I take a step outside to the balcony of our guest house and watch the city below. Our balcony is high and partially hidden about two stories from the ground. I feel like a fly on the wall, watching, knowing that no one will see me…
There are many sounds- motorcycles going by, carts, and the pounding of a tool as a man across the street fixes something. I hear drills working on a building nearby and the occasional shouts of children. To my right there is an empty lot, taken over by brush and trash. I can see a short, crumbling brick perimeter of a building that once stood there, and I can’t help but wonder if it disappeared when the Khmer Rouge forced everyone out of the city in 1975. Whenever I see empty lots surrounded by houses, I always wonder that; wonder why they were deserted. As I watch two boys come up to the lot, pulling a wooden cart. The boys are probably 12 or 13, and one of them is wearing neon orange shorts with a neon green shirt that says “FBI” on the back. He wades into the lot wearing his white flip-flops and holding a metal stick in hand. He uses the stick to shift through the trash, presumably looking for recyclable material that can be sold at the market. I watch him poke a hole in one of the plastic trash bags and then shake out its contents. Nothing. After a minute or so he walked back to the road and keeps going a few more feet, over to the trash pile where we’ve found that our hosts dump all the trash from our rooms. I watch him pick up a Pringles can that one of my teammates bought and put it back down, then dump out another bag. He picks up what looks like a purple plastic bottle and motions to his partner to keep moving. I watch them continue to walk down the street. I think to myself, “They should be in school,” and then realize that it’s Sunday. Last week, at the proposal of our contact, we went through a list of children’s rights with the kids at the orphanage. One of the rights was that no one should make them work: they should just be kids. It seemed like a dumb thing to teach, and I was pretty sure that our kids already knew that. As I watched the boys walk away, I wonder if anyone had ever bothered to teach them that, or if maybe they weren’t in a position to do otherwise.
Sometimes I have to give myself a reality check.
It’s easy for me to be “over” Cambodia. The heat, the smells, the trash, the traffic, the incessant question- “Lady, you want tuk-tuk?” But I can’t. I can’t because this city was called- when left to prosper without tragedy- ‘The Paris of Southeast Asia.’
Because they experienced a genocide so horrific that I think I would rather be at the mercy of the Nazis than the Khmer Rouge.
Because I know that the child begging me to buy a bracelet is probably being rented as a result of an extensive begging industry.
Because the lonely malls and the empty stretches of smooth highways are signs of a people that are desperate to leave the ugly behind and catch up with the rest of the world.

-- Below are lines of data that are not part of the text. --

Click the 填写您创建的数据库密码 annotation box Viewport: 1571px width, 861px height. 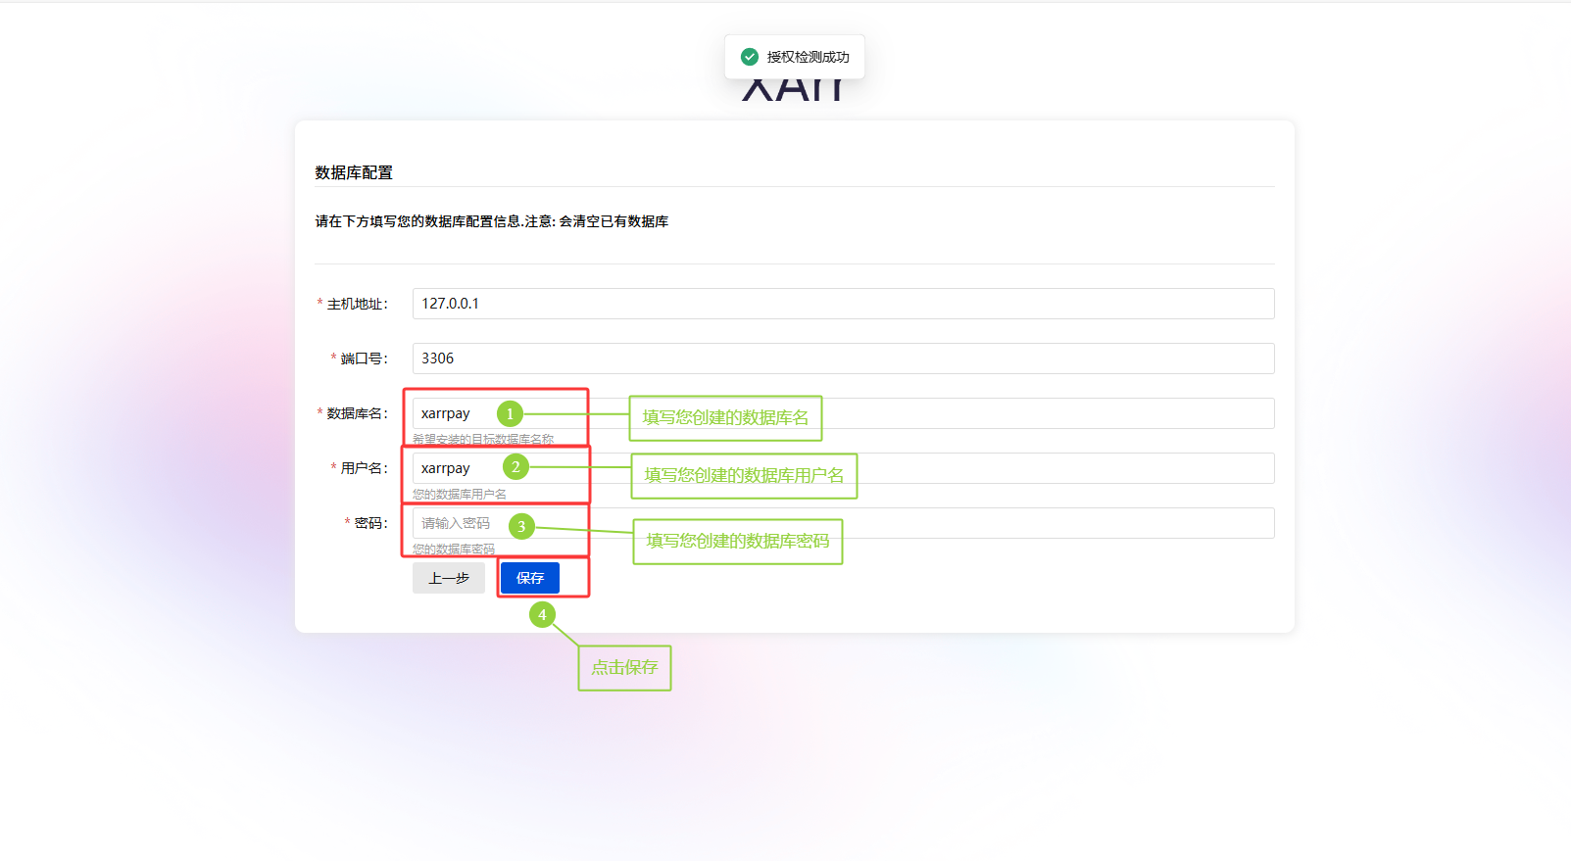(x=737, y=542)
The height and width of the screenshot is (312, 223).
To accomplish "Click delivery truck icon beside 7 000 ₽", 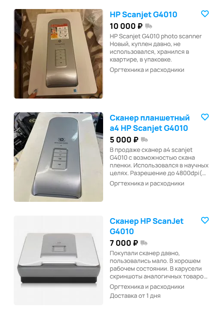I will (144, 243).
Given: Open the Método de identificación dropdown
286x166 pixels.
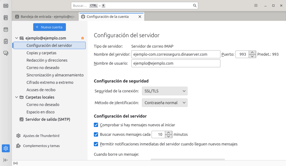Looking at the screenshot, I should pos(165,103).
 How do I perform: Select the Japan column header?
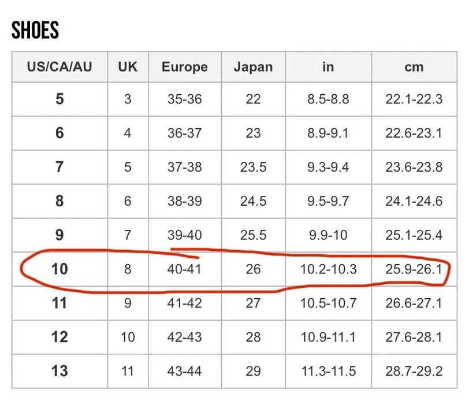[x=253, y=66]
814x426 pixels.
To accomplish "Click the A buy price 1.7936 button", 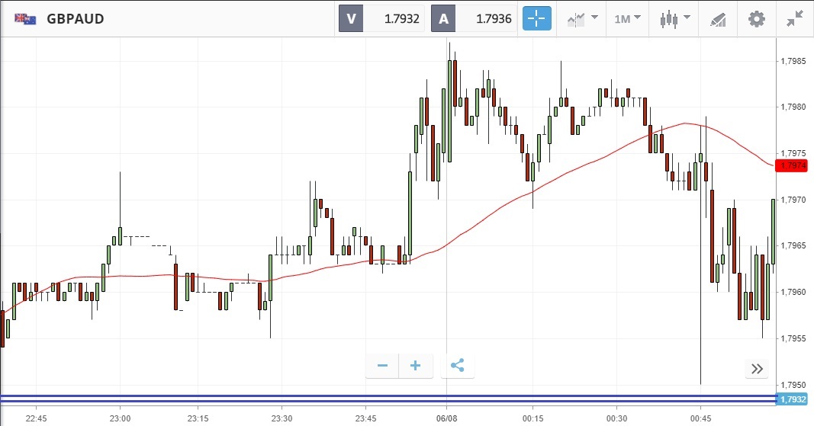I will pyautogui.click(x=474, y=19).
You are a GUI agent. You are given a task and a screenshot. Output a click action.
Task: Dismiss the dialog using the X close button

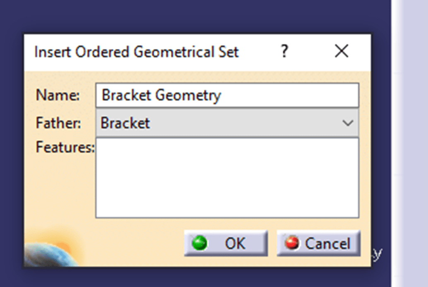341,51
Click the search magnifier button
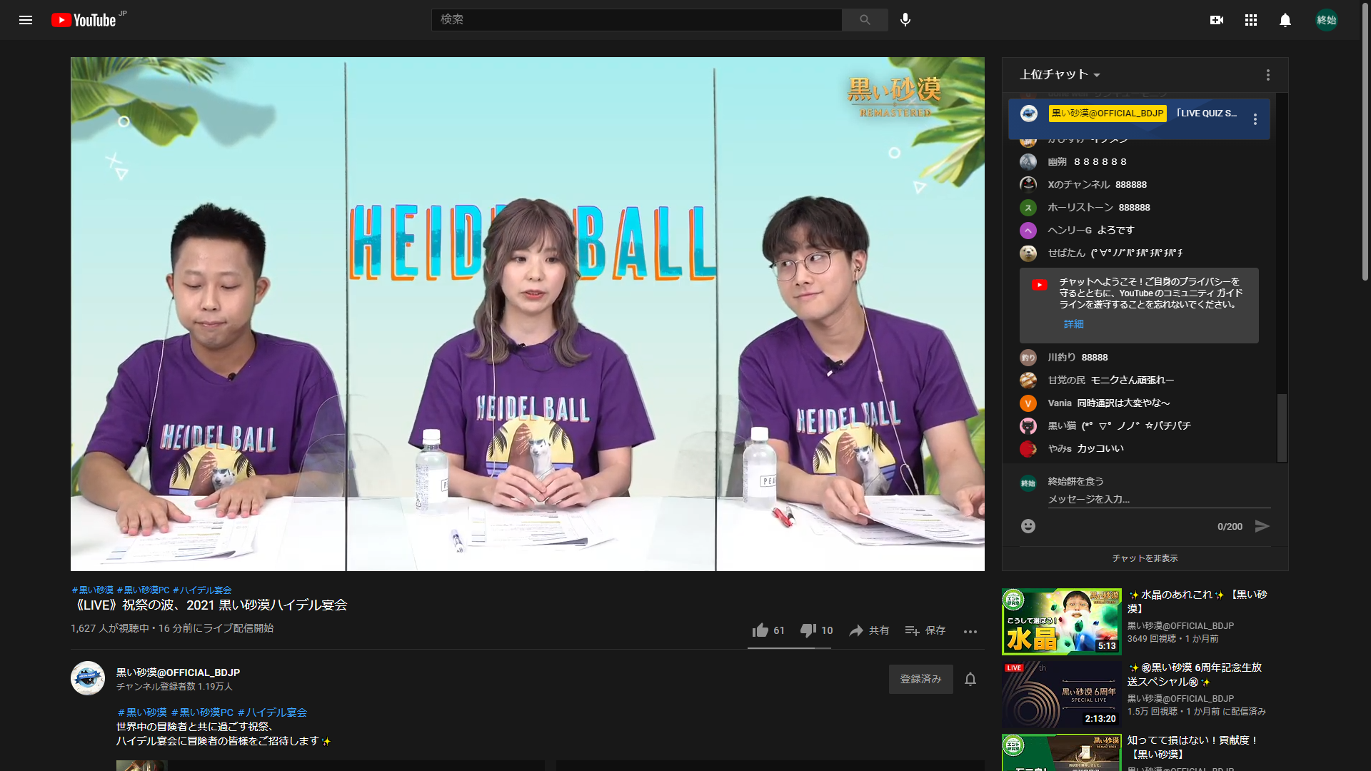This screenshot has width=1371, height=771. click(x=865, y=20)
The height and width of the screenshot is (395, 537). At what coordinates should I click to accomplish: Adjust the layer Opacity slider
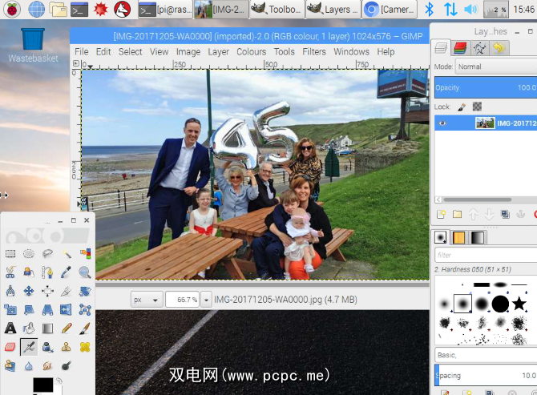[x=485, y=87]
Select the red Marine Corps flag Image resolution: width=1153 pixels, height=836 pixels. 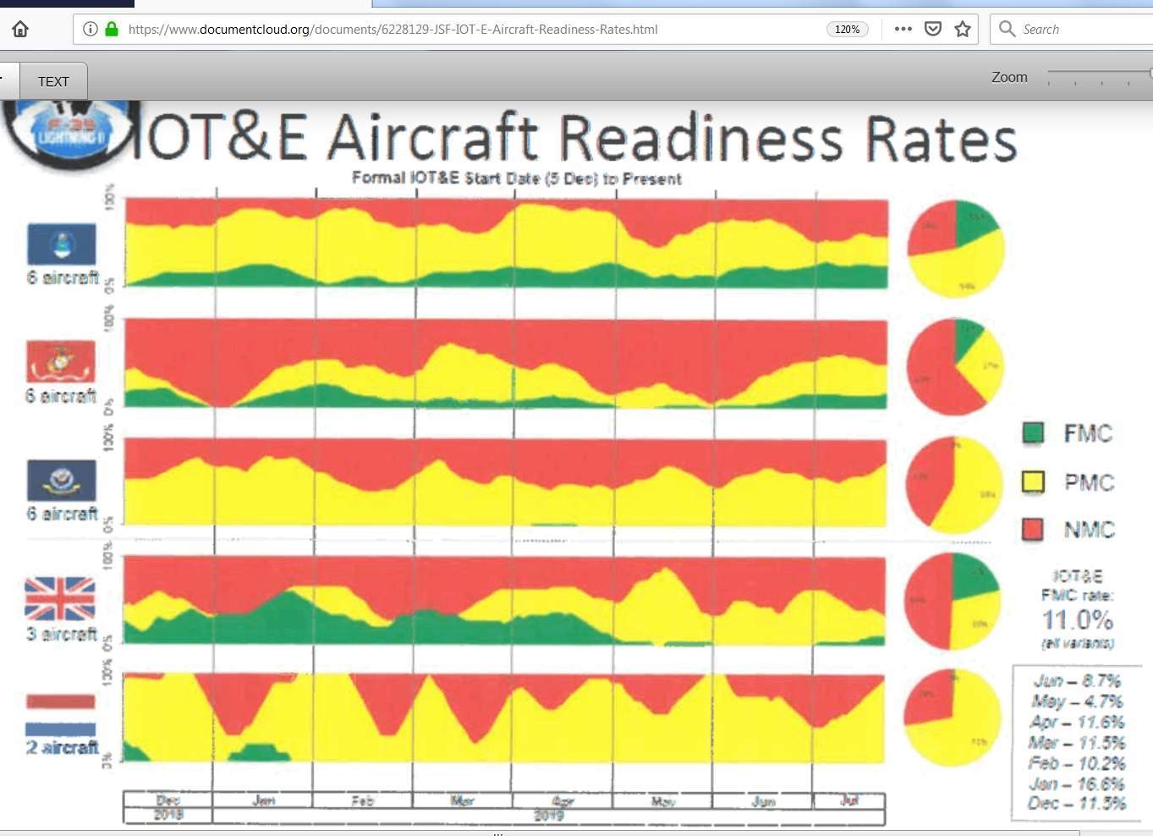tap(61, 362)
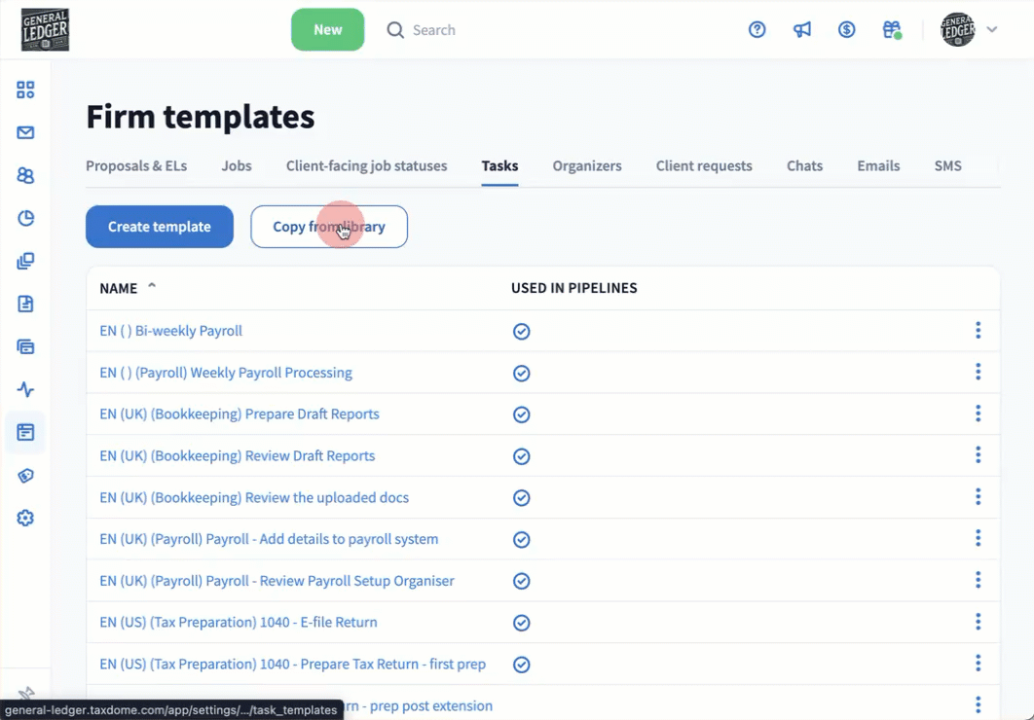Viewport: 1034px width, 720px height.
Task: Click the help question mark icon
Action: tap(757, 30)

Because when I see our boys, Hen and Thong, race through the gate on their bike after school, smiling at us and shouting, “Hello Sister!” it makes my heart sing.
Because every day I see 15-year-old Seakliv sacrificing hours of her time and her childhood to take care of 4-year-old Deborah, who has severe disabilities.
Because even though Map is probably one of the loudest children I have ever met, he holds the baby kitten with such tenderness and care that I know he will be an amazing father one day.
Because I’ve heard that most orphanages in Cambodia are disgusting scams where adults gain financially at the neglect of children, but I get to spend every day in a place where people are loved, cared for, provided for.
Because I get to see the example of Jesus Christ shining through the lives of the adults and the kids.
Because even though sometimes I don’t realize how lucky I am to be here, God still shows me all the good things anyway.